Ahmad A. Al Saadi, senior vice-president at Saudi Aramco, said that this initiative is an important global effort to eliminate flaring.
“We have been taking active steps to reduce flaring in our operations for the past 40 years and have invested in a range of flaring reduction technologies and programs to achieve our excellent performance,” Al Saadi added.
He added that the company is also investing in advanced technologies to enable greater efficiency and lower emissions in transport, carbon-free hydrogen fuels, and carbon capture, utilization and storage (CCUS).
This comes in line with Saudi Aramco’s broader effort to enable the circular carbon economy and deliver clean, reliable and affordable energy to the world while minimizing greenhouse gas emissions.

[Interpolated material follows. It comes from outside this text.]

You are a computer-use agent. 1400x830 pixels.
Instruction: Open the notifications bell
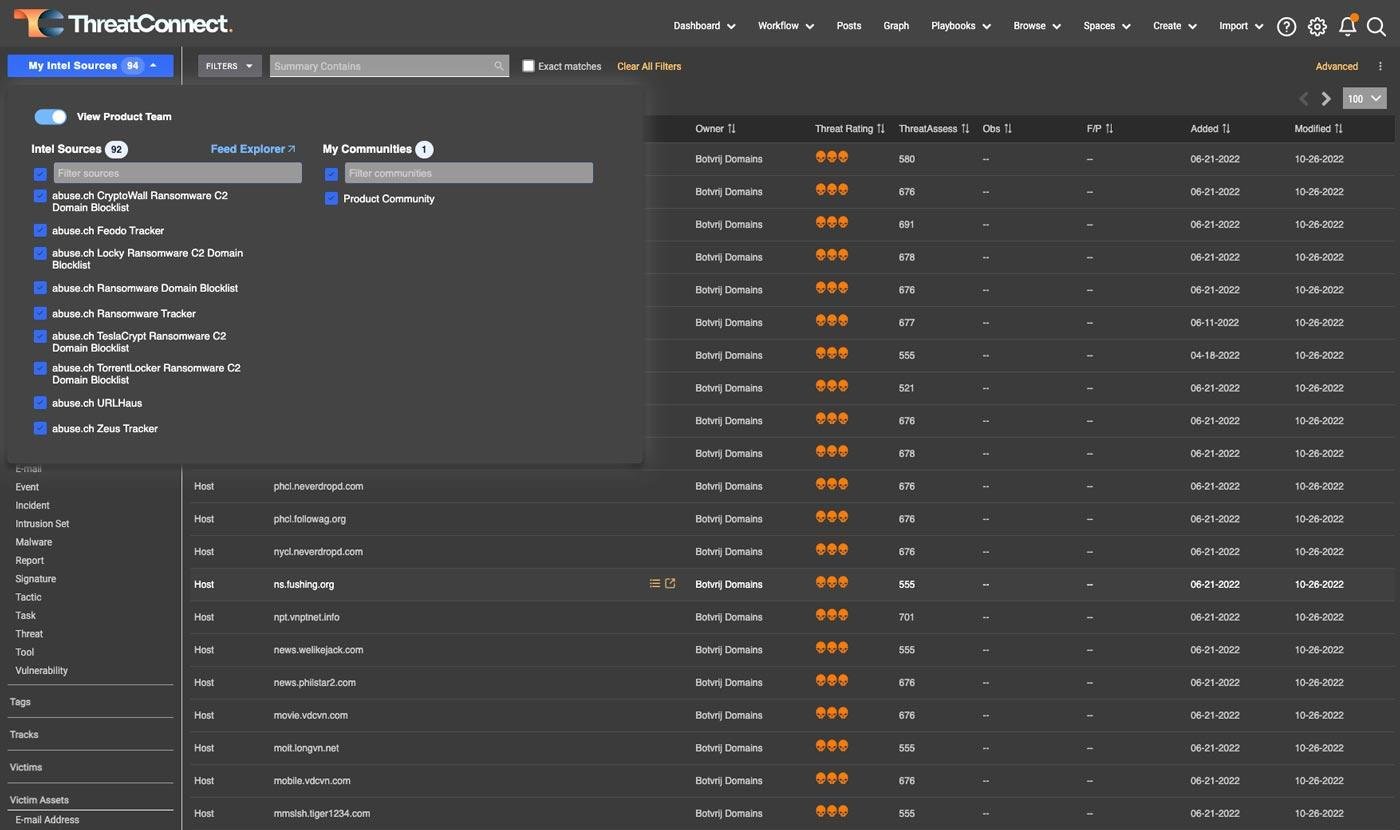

“Saudi Aramco’s low flaring levels are a result of its decades-long focus on sustainability, which encompasses the development of the Kingdom’s Master Gas System in the 1970’s, rolling out a Company-wide Flaring Minimization Roadmap, using innovative flaring reduction technologies and establishing a Fourth Industrial Revolution Center that monitors all the company’s operations including flaring in real-time,” the statement highlighted.
Moreover, as a result of Saudi Aramco’s reservoir management best practices, flaring minimization and energy efficiency programs, the Company’s 2018 upstream carbon intensity figure is among the lowest globally at 10.2 kilograms of CO2 equivalent per barrel of oil equivalent.
It is worth mentioning that “Zero Routine Flaring by 2030” initiative was launched in April 2015, and it is a WB climate collaboration that brings together governments, oil and gas companies, and development institutions from around the world to eliminate routine flaring by 2030.
Over 80 governments and organizations have joined the initiative, including the government of Saudi Arabia, which joined in December 2018.